“(Há uma dúzia de anos, através do Le Monde, tomei conhecimento do suícidio de Soeur Sourire. O jornal informava que, depois do enorme sucesso de Dominique, ela sofrera toda a espécie de desgostos na sua ordem religiosa, resolvera abandoná-la, acabara por ir viver com uma mulher. A pouco e pouco deixara de cantar, tendo caído no esquecimento. Bebia. Este resumo perturbou-me. Parecia-me que aquela mulher em rutura com a sociedade – que renunciara ao sacerdócio, que era mais ou menos lésbica, alcoólica, que desconhecia aquilo em que um dia se viria a transformar – era a mesma que me acompanhava através das ruas de Martainville quando eu me sentira só e perdida. Estavamos unidas por um mesmo desamparo, que só não era coincidente no tempo. E naquela tarde, eu fora buscar coragem para viver à canção de uma mulher que, mais tarde, se perderia ao ponto de procurar a morte. Desejei ferozmente que, apesar de tudo, ela tivesse sido minimamente feliz, e que nas noites de whisky, já conhecendo o significado da palavra foder, ela tenha acreditado que, em relação às santas irmãs, ela é que, por fim, as tinha fodido. Soeur Sourire faz parte dessas mulheres que nunca conheci, mortas ou vivas, reais ou não, com quem sinto ter, apesar de todas as diferenças, algo em comum. Elas formam em mim uma cadeia invisível onde convivem artistas, escritoras, heroínas de romance e mulheres da minha infância. Tenho a sensação de que a minha história faz parte delas.)“

Annie Ernaux nasceu em Lillebonne a 1 de setembro de 1940. Foi a vencedora do Prémio Nobel da Literatura em 2022.

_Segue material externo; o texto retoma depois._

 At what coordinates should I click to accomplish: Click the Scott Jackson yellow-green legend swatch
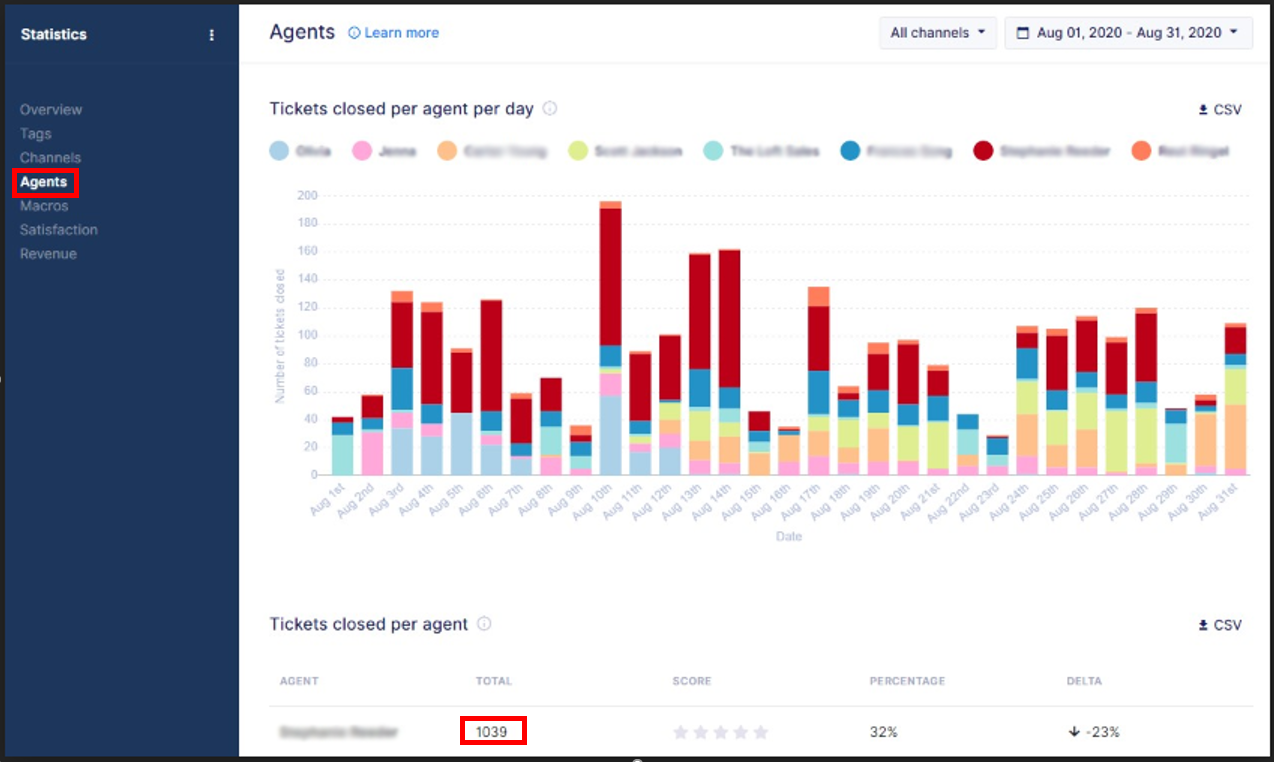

Em O Acontecimento conhecemos uma jovem estudante de 23 anos que descobre que está grávida. No tempo da acção, em 1963, a gravidez de uma rapariga solteira era algo muito mal visto. Ela sabe, desde o primeiro momento, que a sua única solução é um aborto: não quer nem está preparada para ser mãe. No entanto o aborto é também ilegal e muito, muito perigoso. Acompanhamos então a jornada da personagem em busca de uma forma de abortar…
Annie Ernaux foi a vencedora do nobel “pela coragem e acuidade clínica com que descortina as raízes, os estranhamentos e os constrangimentos coletivos da memória pessoal”. Neste momento, após ter lido esta obra, parece-me que “coragem e acuidade clinica” são de facto as melhores expressões para a descreverem. Que livro!
É uma obra pequena, de apenas 87 páginas. A escrita é deliciosa, forte e sedutora, vagueia entre a situação da personagem-narrador que nos surge em forma de memória e alguns outros pensamentos que a personagem vai tecendo.
É um livro fácil de ler, mas não é um livro fácil de digerir. Eu terminei a leitura verdadeiramente agoniada com as descrições da personagem, com a sua situação, com a sociedade. É um livro que nos deixa em alvoroço e nos dá a volta ao estômago.
Possivelmente uma das melhores leituras do ano.